| Requirement |
Count up the lines of the data below that contain the string "This", then give only the total.

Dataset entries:
:::

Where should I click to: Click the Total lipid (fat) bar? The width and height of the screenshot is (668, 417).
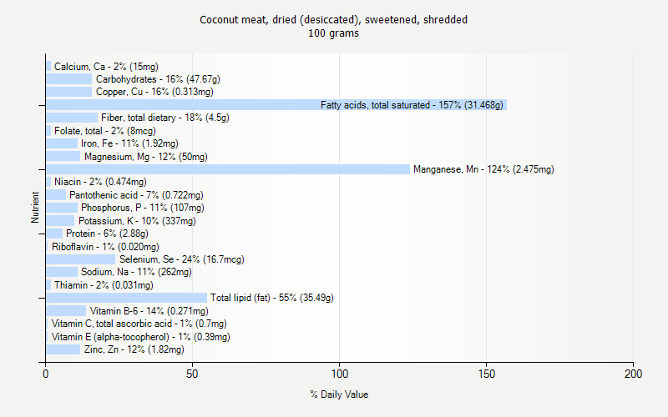pyautogui.click(x=126, y=298)
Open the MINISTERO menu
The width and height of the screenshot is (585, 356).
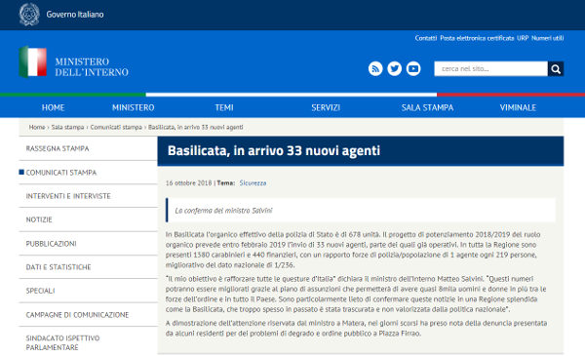(x=134, y=107)
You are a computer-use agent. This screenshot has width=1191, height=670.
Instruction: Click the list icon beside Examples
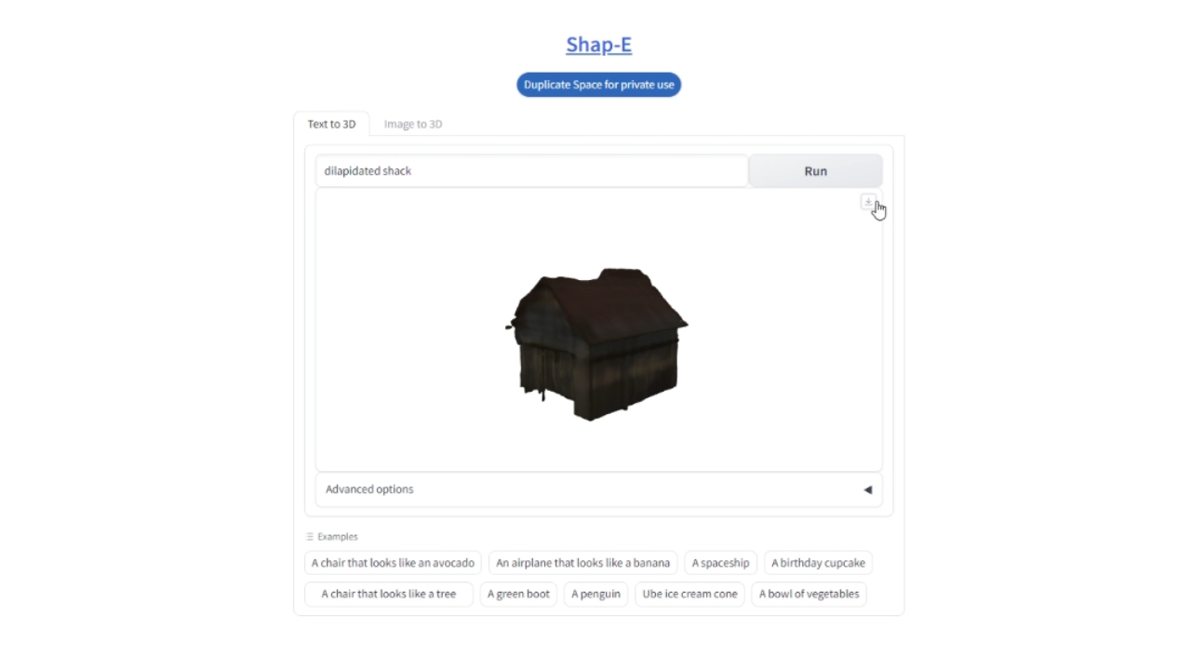click(310, 537)
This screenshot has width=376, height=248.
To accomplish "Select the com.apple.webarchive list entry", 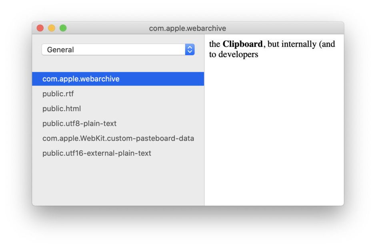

:::

| Your response |
2